Below is some data. Retype exactly the lines starting at the one with "Photography Print (178, 1036)" and ending at the one with "8x10 (229, 555)".

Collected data
● ● ●

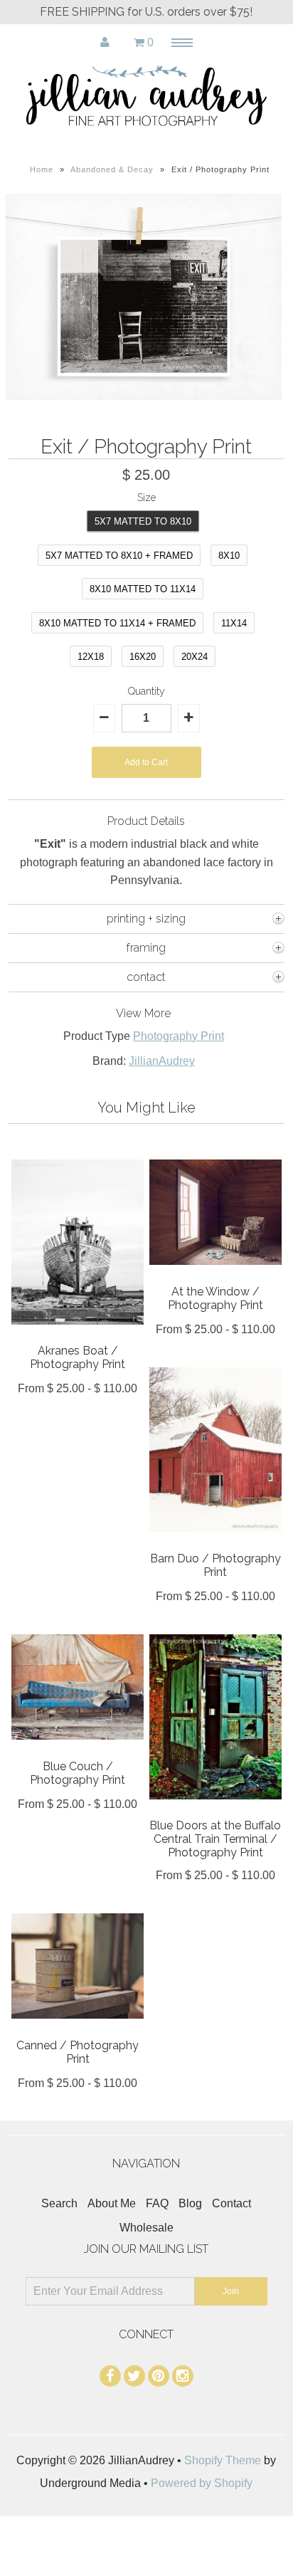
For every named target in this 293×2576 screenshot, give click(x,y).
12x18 (91, 656)
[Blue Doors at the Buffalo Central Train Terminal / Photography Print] (215, 1810)
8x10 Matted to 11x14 (143, 589)
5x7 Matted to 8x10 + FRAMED (119, 555)
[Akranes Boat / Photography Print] (77, 1335)
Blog (190, 2203)
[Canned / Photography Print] (77, 2029)
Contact (231, 2203)
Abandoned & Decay (112, 169)
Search (59, 2203)
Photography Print (178, 1036)
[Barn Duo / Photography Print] (215, 1542)
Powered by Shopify (201, 2483)
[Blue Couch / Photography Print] (77, 1750)
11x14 (234, 623)
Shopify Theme (222, 2460)
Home (41, 169)
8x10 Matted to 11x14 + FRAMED (117, 623)
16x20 (142, 656)
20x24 (194, 656)
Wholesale (146, 2228)
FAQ (157, 2203)
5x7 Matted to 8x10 (143, 521)
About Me (111, 2203)
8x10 (229, 555)
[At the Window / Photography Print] (215, 1275)
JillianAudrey (162, 1061)
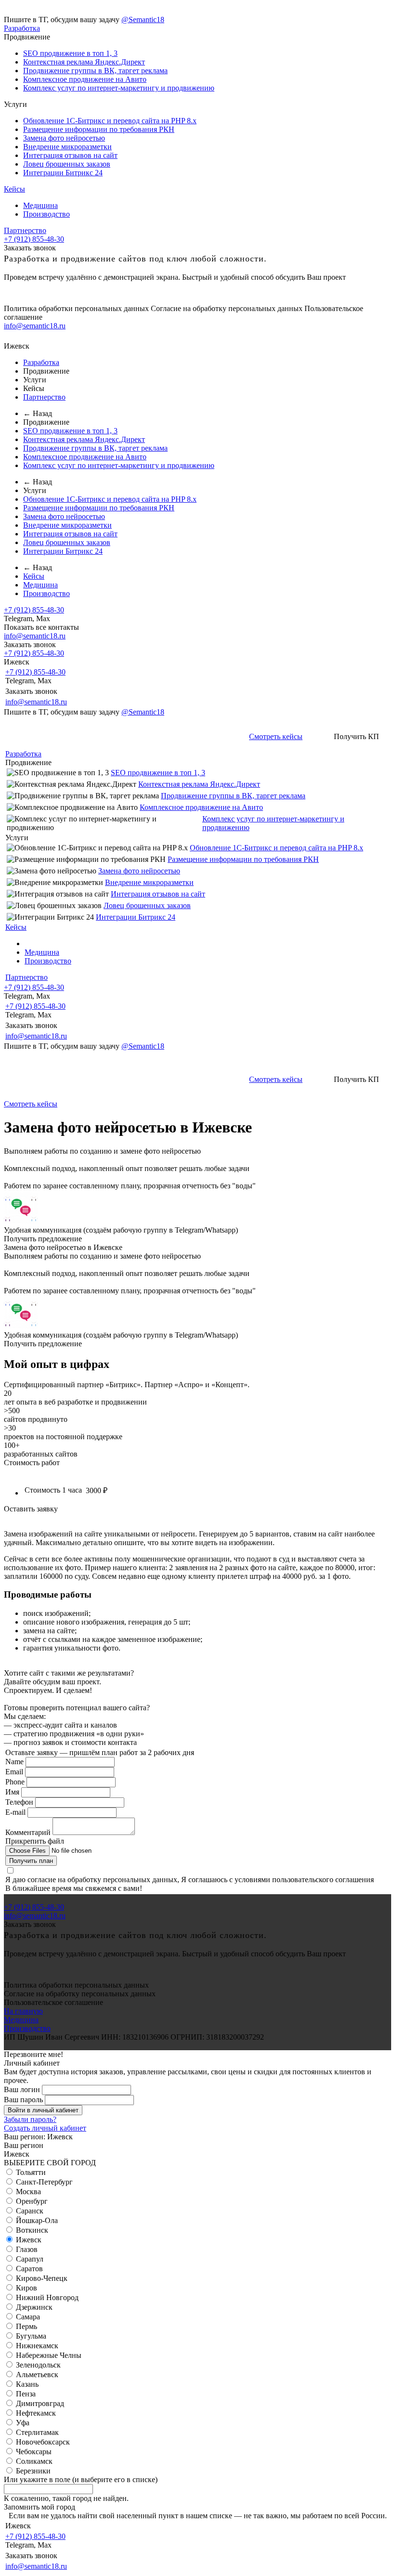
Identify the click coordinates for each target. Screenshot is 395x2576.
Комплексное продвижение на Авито (84, 79)
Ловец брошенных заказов (66, 164)
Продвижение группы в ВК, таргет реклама (95, 70)
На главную (23, 2011)
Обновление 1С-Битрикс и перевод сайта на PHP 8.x (110, 121)
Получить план (31, 1860)
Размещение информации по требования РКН (98, 129)
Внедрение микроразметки (67, 147)
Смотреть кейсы (276, 736)
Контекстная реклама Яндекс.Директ (84, 62)
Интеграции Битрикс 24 (63, 173)
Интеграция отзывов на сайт (70, 155)
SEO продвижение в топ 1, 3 (70, 53)
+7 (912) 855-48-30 (34, 239)
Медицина (40, 205)
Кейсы (14, 189)
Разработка (22, 28)
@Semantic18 (142, 19)
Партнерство (25, 230)
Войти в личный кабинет (43, 2110)
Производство (46, 214)
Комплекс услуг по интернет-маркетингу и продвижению (118, 88)
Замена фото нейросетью (64, 138)
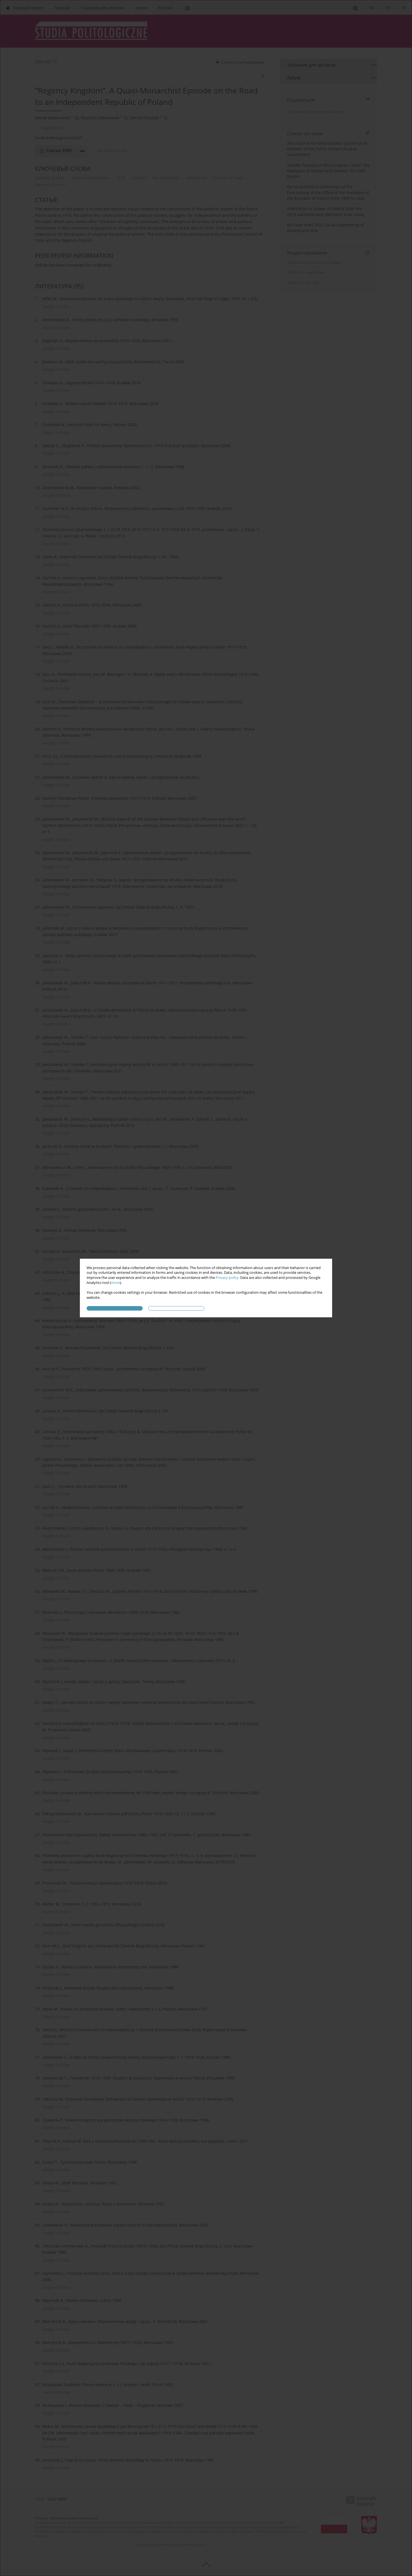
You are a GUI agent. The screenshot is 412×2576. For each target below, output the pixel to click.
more (115, 1282)
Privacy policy (227, 1277)
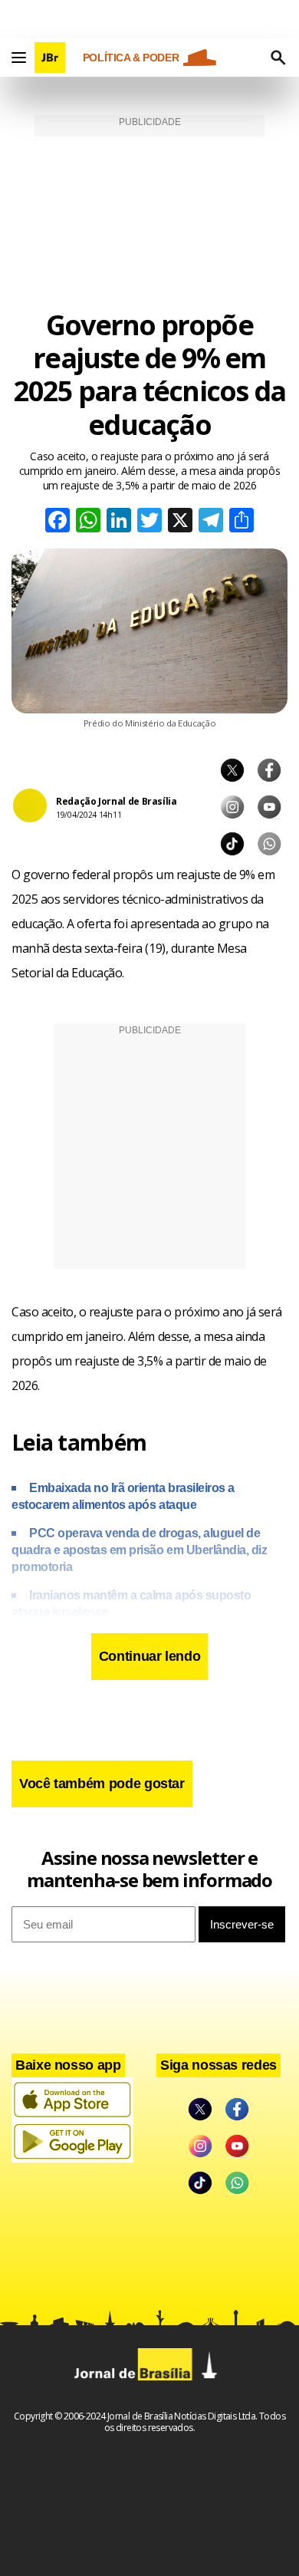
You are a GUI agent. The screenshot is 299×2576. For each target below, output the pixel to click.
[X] (180, 522)
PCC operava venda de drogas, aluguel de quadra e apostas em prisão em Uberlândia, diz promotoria (139, 1550)
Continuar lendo (150, 1656)
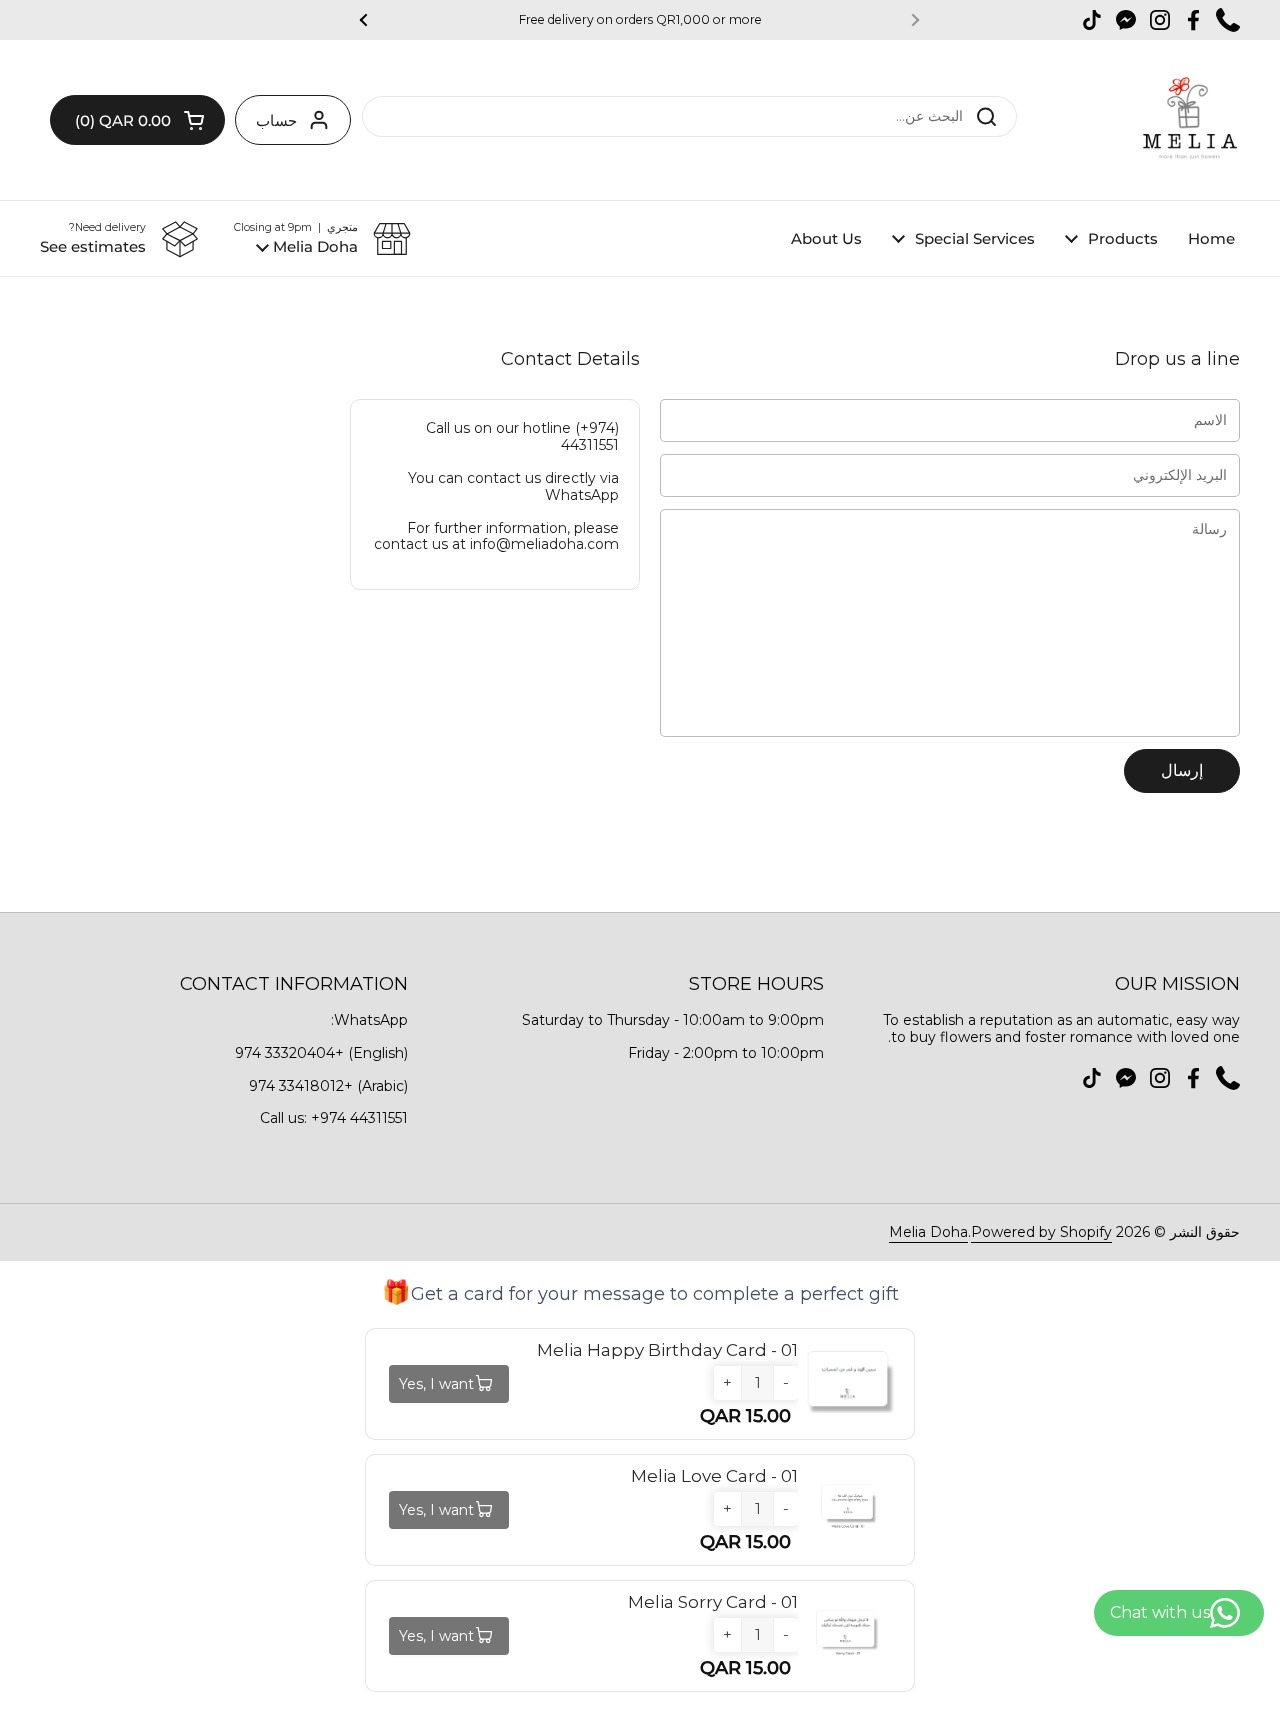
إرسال (1182, 770)
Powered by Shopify (1041, 1232)
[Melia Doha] (1189, 120)
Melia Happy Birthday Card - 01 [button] (667, 1350)
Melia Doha (928, 1232)
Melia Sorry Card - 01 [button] (713, 1602)
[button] (137, 120)
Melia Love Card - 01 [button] (714, 1476)
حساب (276, 120)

● ● ●

◆ **TASK RESULT**
Photography Print (178, 1036)
[Barn Duo / Photography Print] (215, 1542)
Powered by Shopify (201, 2483)
[Blue Couch / Photography Print] (77, 1750)
11x14 (234, 623)
Shopify Theme (222, 2460)
Home (41, 169)
8x10 Matted to 11x14 + FRAMED (117, 623)
16x20 (142, 656)
20x24 (194, 656)
Wholesale (146, 2228)
FAQ (157, 2203)
5x7 Matted to 8x10 (143, 521)
About Me (111, 2203)
8x10 (229, 555)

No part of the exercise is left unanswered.